* **Work to complete**:
[A] Answer these questions using the patent text on metallurgic vessels:
(i) Which document describes a vessel whose reinforcing rings are an integral part of the metal casing?
(ii) What type of converter is described in DE 29 05 283 B2?
(iii) In the design disclosed in U.S. Pat. No. 3,503,559, how many holding arms surround the metal casing?
[B] Transcribe the patent text on metallurgic vessels word for word from "Another converter design" to "the holding arms.".

* **Selected text**:

The invention relates to a metallurgic vessel, in particular a ladle for the transport of molten metals.
A metallurgic vessel is known from DE 195 38 530 C1. It consists of a metal casing which receives the refractory lining and is composed of individual tubular sections and which has two reinforcing rings running in the circumferential direction. The vessel further has two vessel carrying lugs which, located opposite one another on the outside of the metal casing, are supported in each case by a plate connected to the reinforcing rings. In this known design, the reinforcing rings are an integral part of the metal casing. It is also known to weld the reinforcing rings to the metal casing (DE-AS 29 01 011). The disadvantage of all the known designs is that they can be produced only at a high outlay in forming and welding terms and the differing rate of wear of the main components is not taken into account.
A somewhat differently designed metallurgic vessel is known from DE 29 05 283 B2. This is a tiltable and/or rotating steel mill converter. The converter is held by means of individual or interconnected carrying claws fastened to the vessel wall and prestressing units which are arranged parallel to and/or perpendicularly to the vessel longitudinal axis and make the connection between the carrying claws. A peripheral carrying ring is provided with a plate and vessel carrying lugs. The disadvantage of this design is the need to produce and arrange a plurality of prestressing units which considerably increase the construction costs.
Another converter design is disclosed in U.S. Pat. No. 3,503,559. In this design, two carrying rings are firmly connected to the metal casing at a parallel distance from one another. So that the converter can be exchanged in a simple way, the plates connected to the vessel carrying lugs are designed as individual elements which are connected releasably to one another by means of bolts with the aid of altogether four holding arms surrounding the metal casing. In order to guide the vessel under radial and axial expansion, the carrying rings have axially extending webs which engage into correspondingly designed recesses of the plates. The vessel is prevented from being displaced on one side by an axially extending web of the carrying ring, said web engaging into a corresponding recess in the holding arms.

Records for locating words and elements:

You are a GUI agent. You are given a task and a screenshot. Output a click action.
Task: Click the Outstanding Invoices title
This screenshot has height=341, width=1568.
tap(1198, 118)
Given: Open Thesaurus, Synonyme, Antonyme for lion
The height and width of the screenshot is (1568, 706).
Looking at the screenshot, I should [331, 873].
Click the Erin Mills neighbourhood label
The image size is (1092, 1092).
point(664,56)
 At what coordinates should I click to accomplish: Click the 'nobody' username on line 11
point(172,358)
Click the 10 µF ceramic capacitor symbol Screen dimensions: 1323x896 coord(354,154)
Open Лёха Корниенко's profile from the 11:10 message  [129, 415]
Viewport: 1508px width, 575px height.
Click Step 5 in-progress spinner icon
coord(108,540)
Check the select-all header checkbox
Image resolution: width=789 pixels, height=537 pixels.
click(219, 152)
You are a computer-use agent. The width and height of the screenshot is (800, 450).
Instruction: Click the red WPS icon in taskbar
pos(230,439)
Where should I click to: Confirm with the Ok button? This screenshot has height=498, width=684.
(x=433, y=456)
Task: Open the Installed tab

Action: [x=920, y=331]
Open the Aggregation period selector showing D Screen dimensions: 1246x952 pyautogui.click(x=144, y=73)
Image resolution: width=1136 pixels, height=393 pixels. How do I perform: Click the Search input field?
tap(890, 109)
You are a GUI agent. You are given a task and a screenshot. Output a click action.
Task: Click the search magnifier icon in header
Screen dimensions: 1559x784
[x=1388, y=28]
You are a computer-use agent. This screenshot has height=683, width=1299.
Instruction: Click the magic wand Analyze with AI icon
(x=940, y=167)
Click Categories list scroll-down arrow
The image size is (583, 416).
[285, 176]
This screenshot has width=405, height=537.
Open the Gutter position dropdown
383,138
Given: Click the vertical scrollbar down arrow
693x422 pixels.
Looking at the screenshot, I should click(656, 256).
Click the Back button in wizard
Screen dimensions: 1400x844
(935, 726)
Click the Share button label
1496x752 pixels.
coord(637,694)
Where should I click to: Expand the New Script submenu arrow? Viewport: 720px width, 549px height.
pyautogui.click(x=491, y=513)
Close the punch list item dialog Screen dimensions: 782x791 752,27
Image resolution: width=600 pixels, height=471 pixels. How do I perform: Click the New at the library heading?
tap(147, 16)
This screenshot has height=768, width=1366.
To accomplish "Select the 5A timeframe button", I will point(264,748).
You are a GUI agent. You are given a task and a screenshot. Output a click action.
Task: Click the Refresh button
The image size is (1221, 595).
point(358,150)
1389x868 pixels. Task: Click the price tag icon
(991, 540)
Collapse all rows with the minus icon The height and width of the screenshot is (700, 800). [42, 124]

* **Exercise answers**:
[A]
(i) DE 195 38 530 C1
(ii) A tiltable and/or rotating steel mill converter
(iii) Four

[B]
Another converter design is disclosed in U.S. Pat. No. 3,503,559. In this design, two carrying rings are firmly connected to the metal casing at a parallel distance from one another. So that the converter can be exchanged in a simple way, the plates connected to the vessel carrying lugs are designed as individual elements which are connected releasably to one another by means of bolts with the aid of altogether four holding arms surrounding the metal casing. In order to guide the vessel under radial and axial expansion, the carrying rings have axially extending webs which engage into correspondingly designed recesses of the plates. The vessel is prevented from being displaced on one side by an axially extending web of the carrying ring, said web engaging into a corresponding recess in the holding arms.